Ręka trzyma ten skalpel - zobacz jak operuje Prof. Marek Harat
- Ma pan swoje ulubione operacje?
- Dużo satysfakcji sprawiają mi operacje wykonywane w przypadku choroby Parkinsona. To niesamowite uczucie, gdy u pacjenta, który nie panuje nad ruchami ciała, po wprowadzeniu elektrody i stymulacji prądem, w jednej chwili ustępują objawy. Efekt jest spektakularny, bo pacjent jest przytomny. Cieszy się, czasem płacze z radości.
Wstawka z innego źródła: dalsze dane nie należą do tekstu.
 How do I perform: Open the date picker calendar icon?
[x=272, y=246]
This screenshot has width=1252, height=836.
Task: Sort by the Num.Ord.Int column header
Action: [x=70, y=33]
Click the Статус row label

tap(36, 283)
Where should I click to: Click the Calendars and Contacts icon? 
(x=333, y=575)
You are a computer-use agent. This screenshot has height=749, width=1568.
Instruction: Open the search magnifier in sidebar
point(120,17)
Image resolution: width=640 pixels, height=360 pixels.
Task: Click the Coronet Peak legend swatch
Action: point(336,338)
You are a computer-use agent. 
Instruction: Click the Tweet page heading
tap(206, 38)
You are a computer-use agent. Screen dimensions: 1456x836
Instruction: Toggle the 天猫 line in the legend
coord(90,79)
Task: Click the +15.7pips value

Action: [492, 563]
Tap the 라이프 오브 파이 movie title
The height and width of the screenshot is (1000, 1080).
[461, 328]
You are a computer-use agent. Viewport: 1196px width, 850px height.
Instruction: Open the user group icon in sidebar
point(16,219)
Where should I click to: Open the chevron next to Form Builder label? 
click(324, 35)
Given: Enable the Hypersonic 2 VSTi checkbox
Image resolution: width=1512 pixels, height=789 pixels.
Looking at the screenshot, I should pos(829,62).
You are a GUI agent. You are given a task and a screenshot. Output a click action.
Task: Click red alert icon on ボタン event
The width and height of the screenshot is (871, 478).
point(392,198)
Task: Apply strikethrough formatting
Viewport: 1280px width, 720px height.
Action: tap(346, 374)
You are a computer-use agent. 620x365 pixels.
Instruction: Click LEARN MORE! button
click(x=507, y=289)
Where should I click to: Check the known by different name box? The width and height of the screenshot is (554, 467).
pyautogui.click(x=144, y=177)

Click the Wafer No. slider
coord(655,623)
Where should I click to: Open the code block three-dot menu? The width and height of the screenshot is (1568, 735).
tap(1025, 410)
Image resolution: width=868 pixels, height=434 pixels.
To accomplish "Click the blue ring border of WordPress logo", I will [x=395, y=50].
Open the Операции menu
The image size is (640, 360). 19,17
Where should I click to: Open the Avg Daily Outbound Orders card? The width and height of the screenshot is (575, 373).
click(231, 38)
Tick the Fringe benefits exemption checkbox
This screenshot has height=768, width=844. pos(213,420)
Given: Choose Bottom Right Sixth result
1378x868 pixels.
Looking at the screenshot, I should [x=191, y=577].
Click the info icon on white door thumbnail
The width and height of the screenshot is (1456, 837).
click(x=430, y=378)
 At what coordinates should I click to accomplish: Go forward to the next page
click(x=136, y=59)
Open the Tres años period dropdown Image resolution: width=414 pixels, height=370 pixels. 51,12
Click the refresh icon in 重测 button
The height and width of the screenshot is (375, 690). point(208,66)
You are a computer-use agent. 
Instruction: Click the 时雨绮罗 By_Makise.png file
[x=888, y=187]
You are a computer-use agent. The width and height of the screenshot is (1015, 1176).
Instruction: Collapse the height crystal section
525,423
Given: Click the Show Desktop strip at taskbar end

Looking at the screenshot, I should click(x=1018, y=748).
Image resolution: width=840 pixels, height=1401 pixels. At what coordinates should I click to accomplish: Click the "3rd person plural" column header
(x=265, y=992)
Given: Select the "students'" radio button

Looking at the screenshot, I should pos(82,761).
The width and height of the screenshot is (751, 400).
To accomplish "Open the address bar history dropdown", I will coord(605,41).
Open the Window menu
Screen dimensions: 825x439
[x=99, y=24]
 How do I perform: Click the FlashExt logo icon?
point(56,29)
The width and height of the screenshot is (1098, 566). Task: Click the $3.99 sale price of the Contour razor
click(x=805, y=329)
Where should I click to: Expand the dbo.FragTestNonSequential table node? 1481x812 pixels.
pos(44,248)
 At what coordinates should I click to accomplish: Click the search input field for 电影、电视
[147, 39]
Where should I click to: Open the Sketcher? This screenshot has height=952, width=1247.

To drugi biegun pozwalający znieść wszystkie ciężkie chwile. Łatwo zapomnieć, że pacjent podczas takich operacji jest przytomny. Pamiętam, że kiedyś podczas operacji, w czasie której wprowadzaliśmy elektrodę do mózgu pacjenta, rozmawiałem ze swoim asystentem na jakiś mało znaczący temat. W pewnym momencie odezwał się pacjent: „Panowie, czy moglibyście przestać rozmawiać i zwrócić uwagę na mnie?” Przeprosiłem go i zapewniłem, że ponad wszelką wątpliwość on na tej sali jest najważniejszy.